I am working in degradation product. Anyone have information of international protocol for degradation products in active ingredient pharmaceutical? I need a protocol for identification, quantification and mass balance for degradation product.
Dear Marcos,
Are you in the process of your method development’s forced degradation study. I look forward to hearing from you.
Kind regards,
Ade Kujore
Marketing
Cecil Instruments Limited
Milton Technical Centre, Cambridge CB24 6AZ
United Kingdom
email:- [email protected]
telephone:- +44 (0) 1223 420821
fax.:- +44 (0) 1223 420475
web site:- www.cecilinstruments.com
Hi Ade.
I am working in a new protocol made by ANVISA ( brazilian regulatory agency) this protocol is based in FDA protocol but ANVISA is making a lot of questions about reactions, mass balance and degradation products toxicology. Have you experience with this studies? Could you help me?
Dear Marcus,
Forced degradation studies entail a large variety of investigations.

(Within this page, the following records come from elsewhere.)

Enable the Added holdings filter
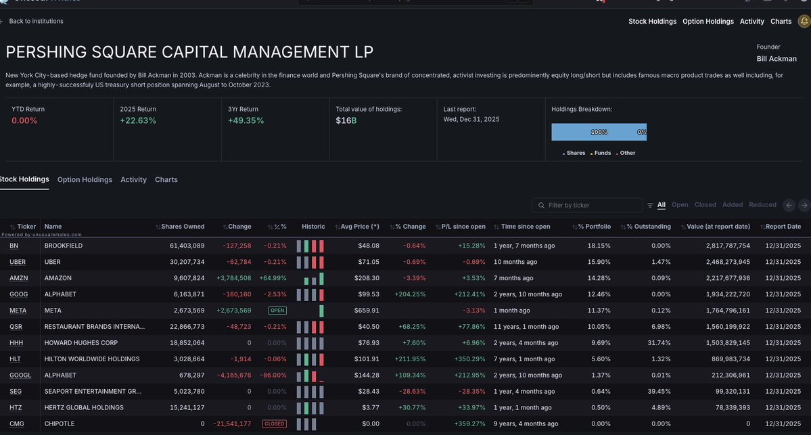The height and width of the screenshot is (435, 811). [733, 204]
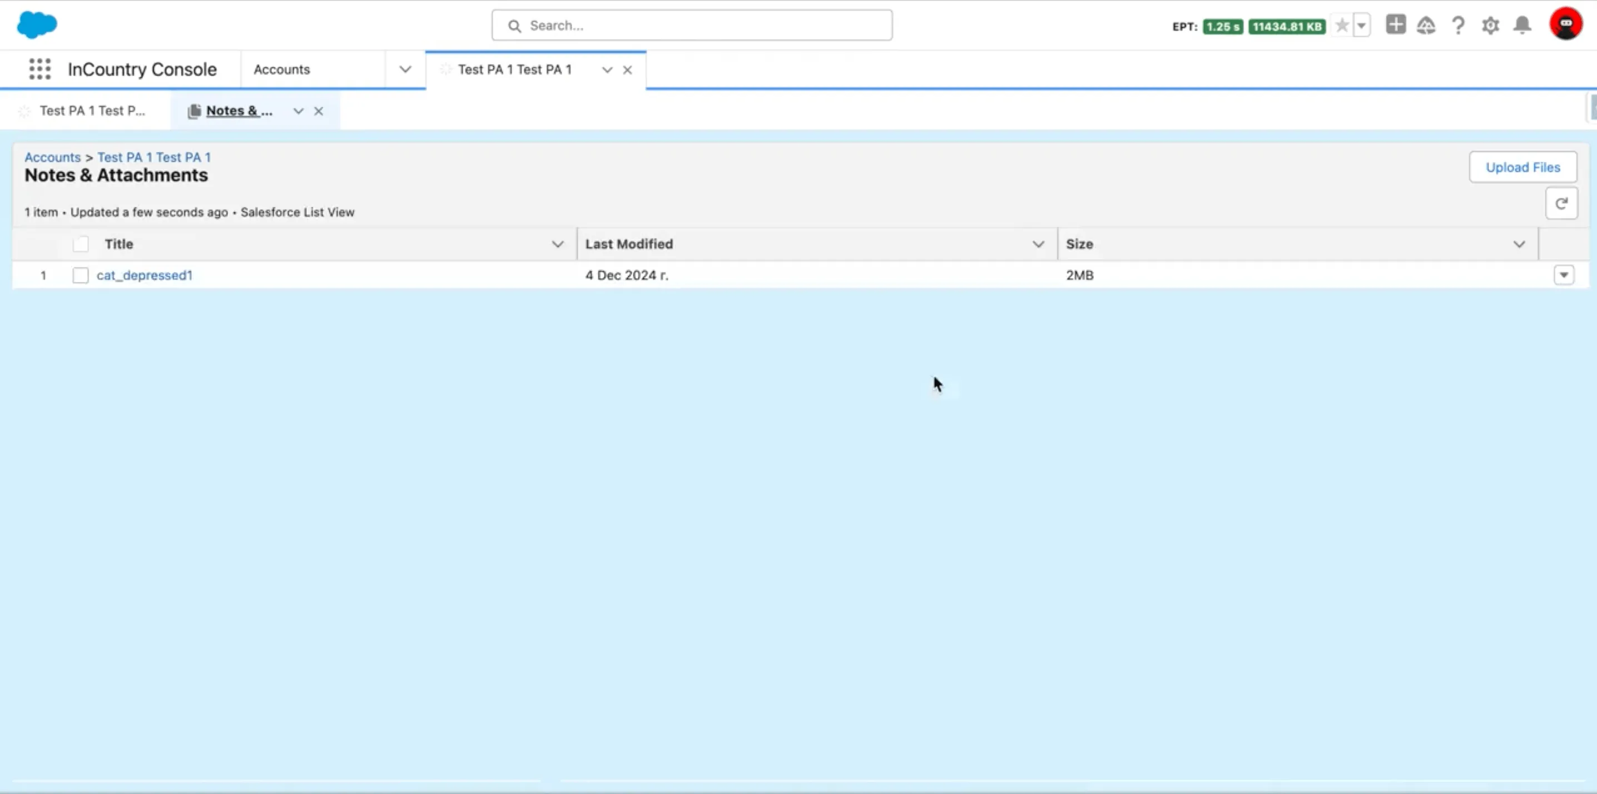
Task: Click in the global Search field
Action: coord(691,25)
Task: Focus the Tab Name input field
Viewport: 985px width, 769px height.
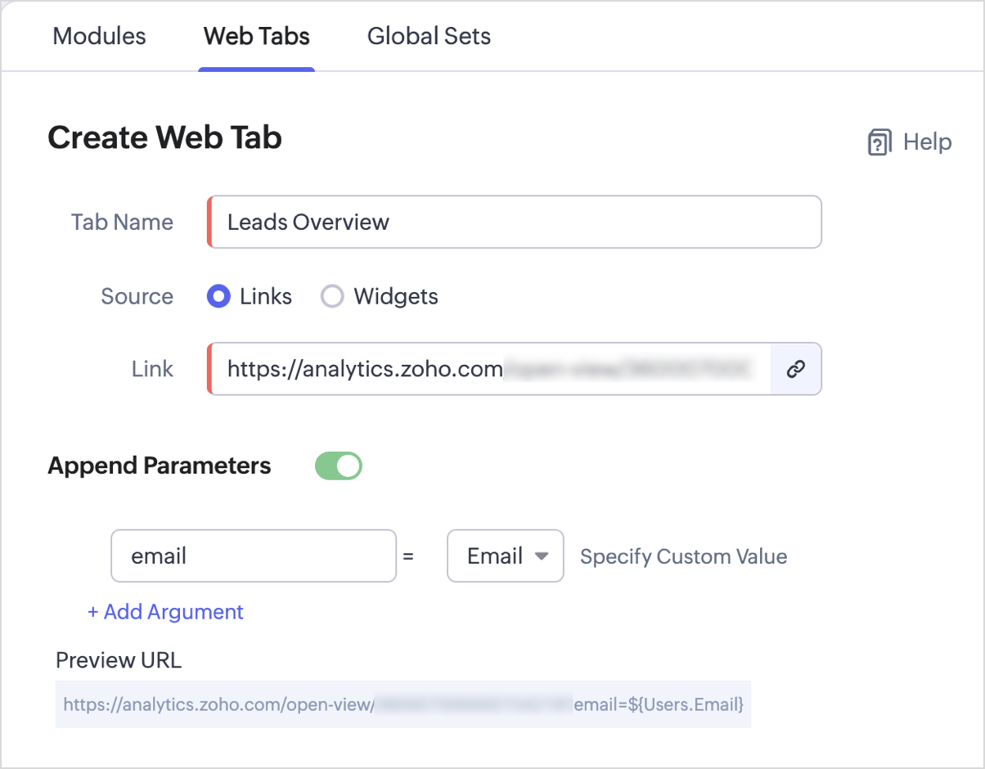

Essentially the degradation products of an Active Pharmaceutical Ingredient (API) and its related impurities need to be evaluated.
If the API is a new chemical entity, this information may be entirely lacking. Tests should be performed to determine the identity of the degradation products and related impurities when the entity is contained within the chosen excipients and also when the entity is stored in its pure form.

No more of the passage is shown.